<<<<
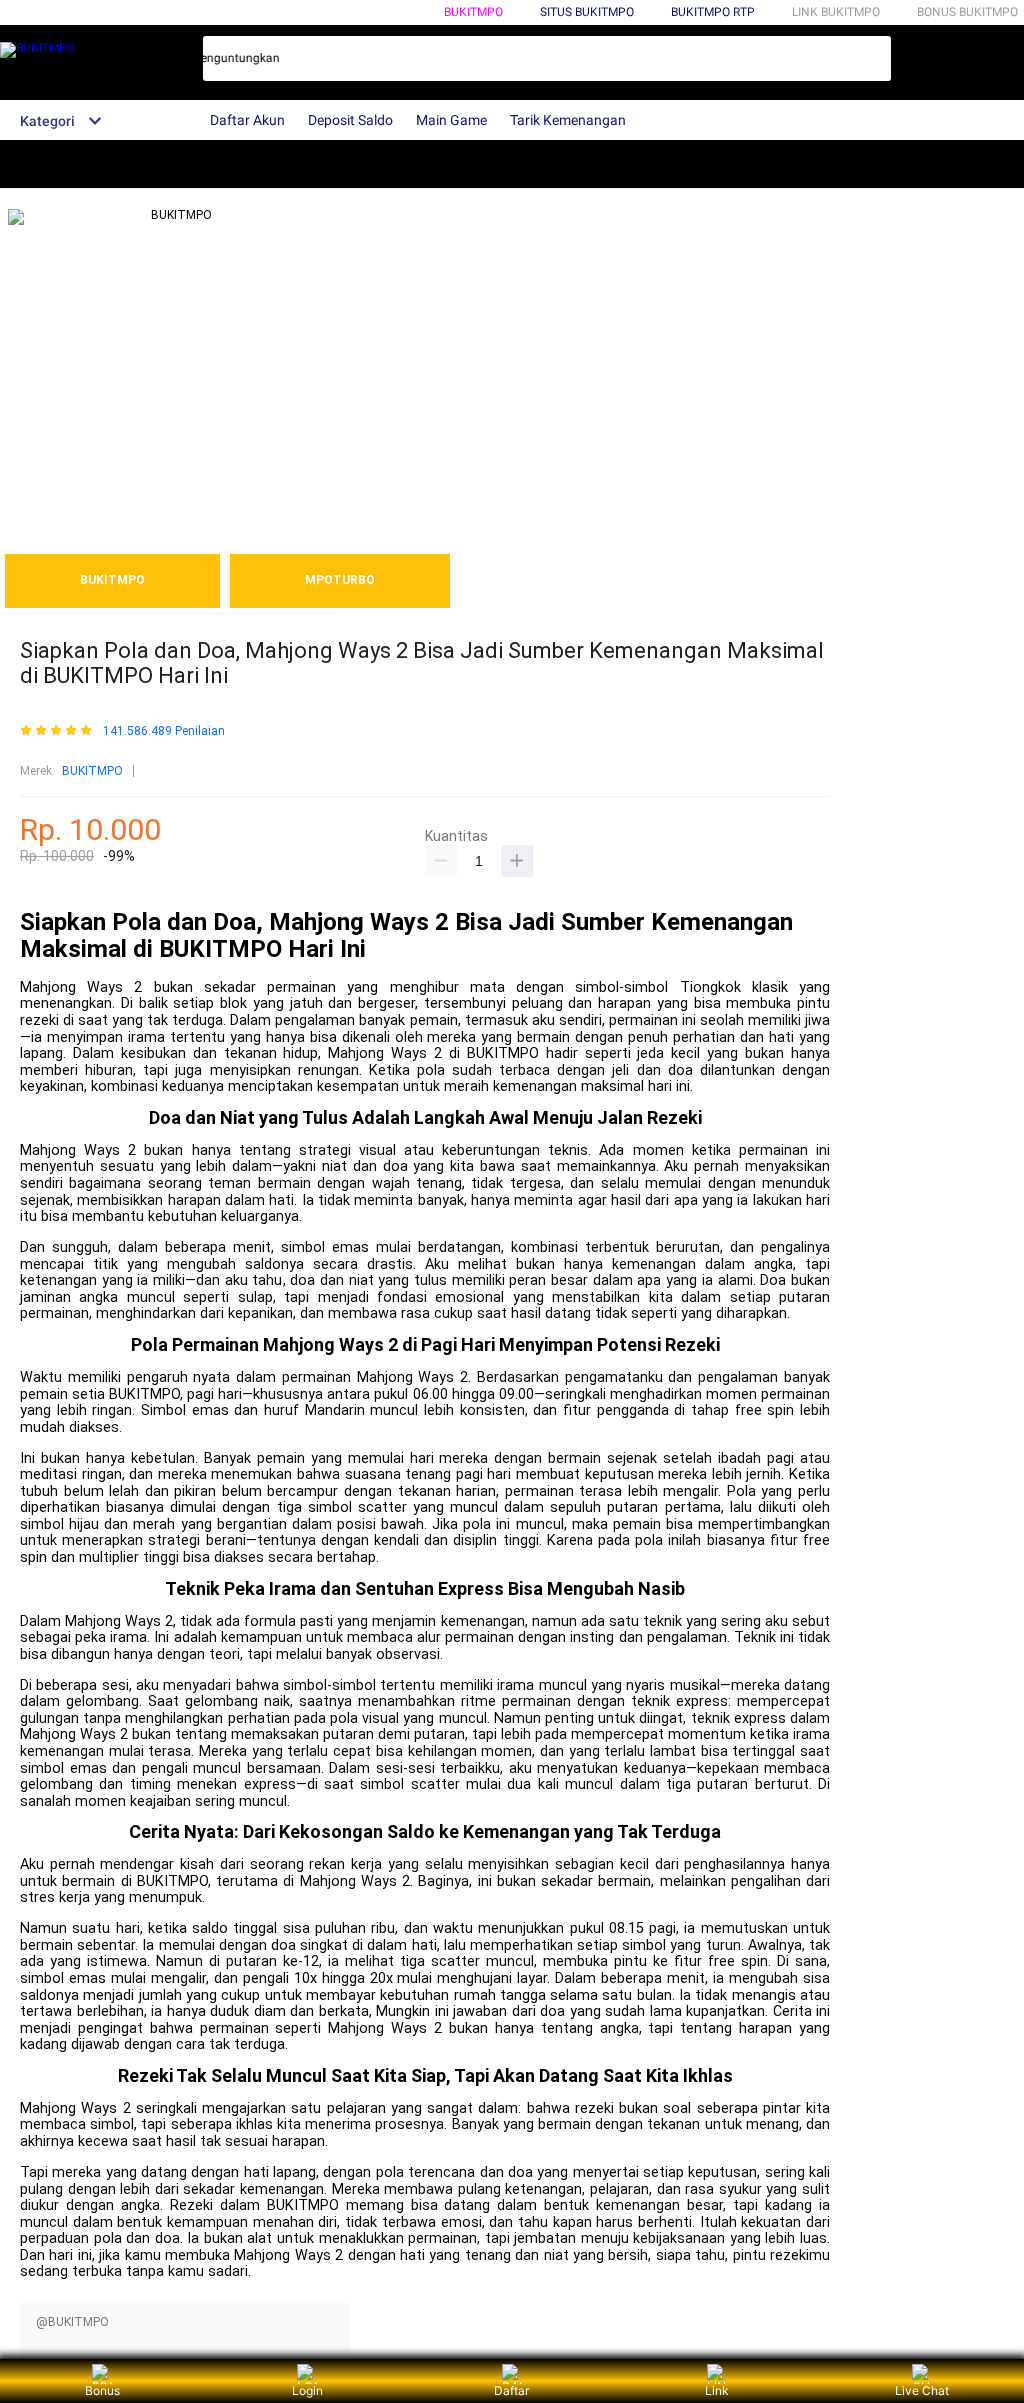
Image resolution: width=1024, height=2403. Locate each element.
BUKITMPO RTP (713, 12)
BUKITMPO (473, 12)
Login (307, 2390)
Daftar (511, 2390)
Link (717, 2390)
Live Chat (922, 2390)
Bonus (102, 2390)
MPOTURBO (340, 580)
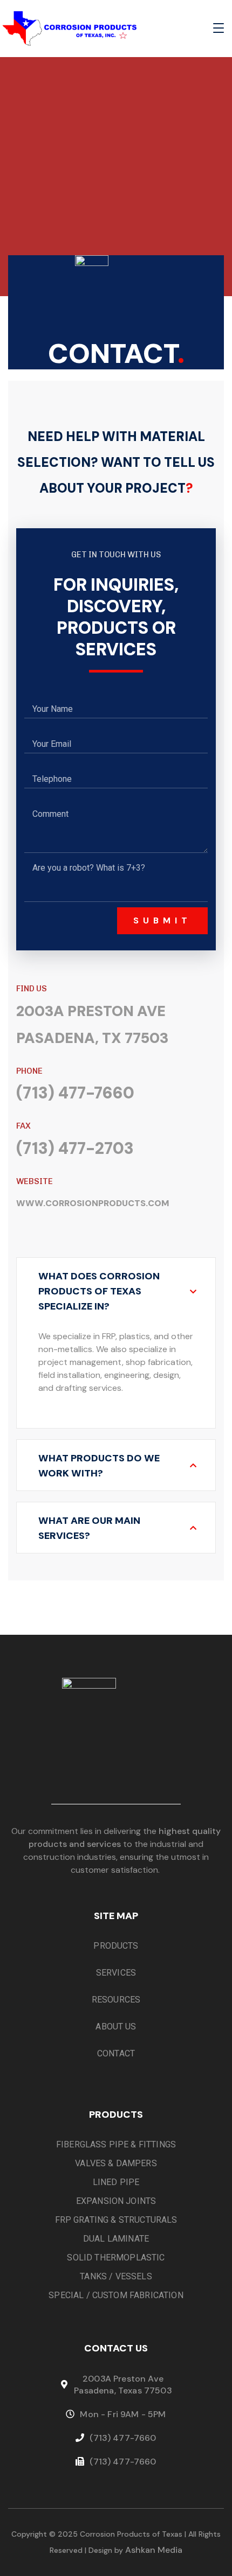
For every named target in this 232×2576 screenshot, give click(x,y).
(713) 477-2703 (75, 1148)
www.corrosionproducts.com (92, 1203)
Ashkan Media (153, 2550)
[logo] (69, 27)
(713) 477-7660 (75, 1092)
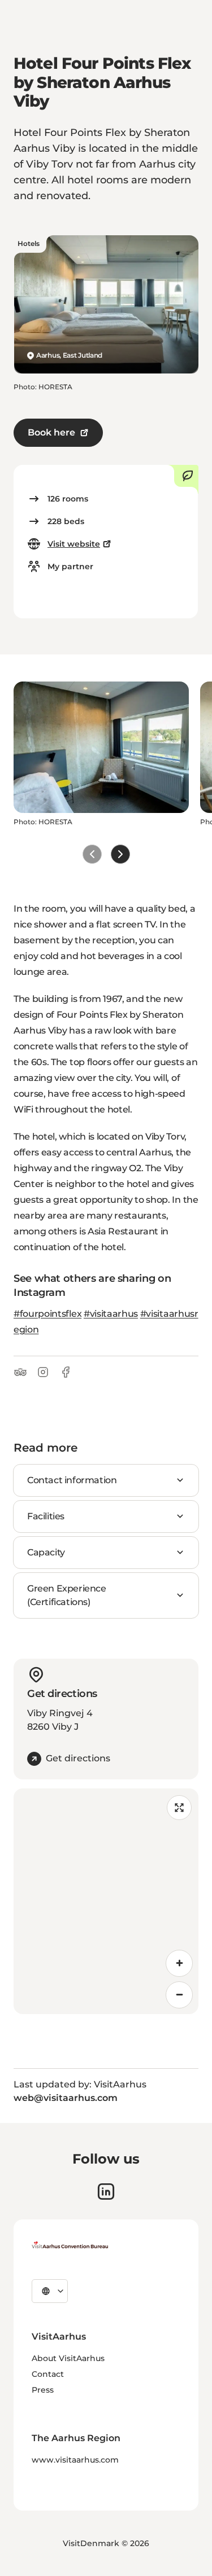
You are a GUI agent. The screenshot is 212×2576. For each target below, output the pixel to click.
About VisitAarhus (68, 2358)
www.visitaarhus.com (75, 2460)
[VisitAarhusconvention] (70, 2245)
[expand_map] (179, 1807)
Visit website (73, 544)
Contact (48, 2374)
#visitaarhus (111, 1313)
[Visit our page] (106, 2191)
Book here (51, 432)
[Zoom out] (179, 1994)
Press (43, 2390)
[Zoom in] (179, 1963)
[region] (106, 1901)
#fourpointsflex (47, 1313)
>>>>
**WHAT YOU SHOULD DO:** Could the entries above be restated word for word, with the pictures left out?

**SOLUTION:**
Image resolution: width=1024, height=2403. Locate each element.
BUKITMPO RTP (713, 12)
BUKITMPO (473, 12)
Login (307, 2390)
Daftar (511, 2390)
Link (717, 2390)
Live Chat (922, 2390)
Bonus (102, 2390)
MPOTURBO (340, 580)
For every named target in this 232×2576 screenshot, give click(x,y).
(713) 477-2703 (75, 1148)
www.corrosionproducts.com (92, 1203)
Ashkan Media (153, 2550)
[logo] (69, 27)
(713) 477-7660 (75, 1092)
You are a GUI agent. The screenshot is 212×2576. For each target below, output the pixel to click.
About VisitAarhus (68, 2358)
www.visitaarhus.com (75, 2460)
[VisitAarhusconvention] (70, 2245)
[expand_map] (179, 1807)
Visit website (73, 544)
Contact (48, 2374)
#visitaarhus (111, 1313)
[Visit our page] (106, 2191)
Book here (51, 432)
[Zoom out] (179, 1994)
Press (43, 2390)
[Zoom in] (179, 1963)
[region] (106, 1901)
#fourpointsflex (47, 1313)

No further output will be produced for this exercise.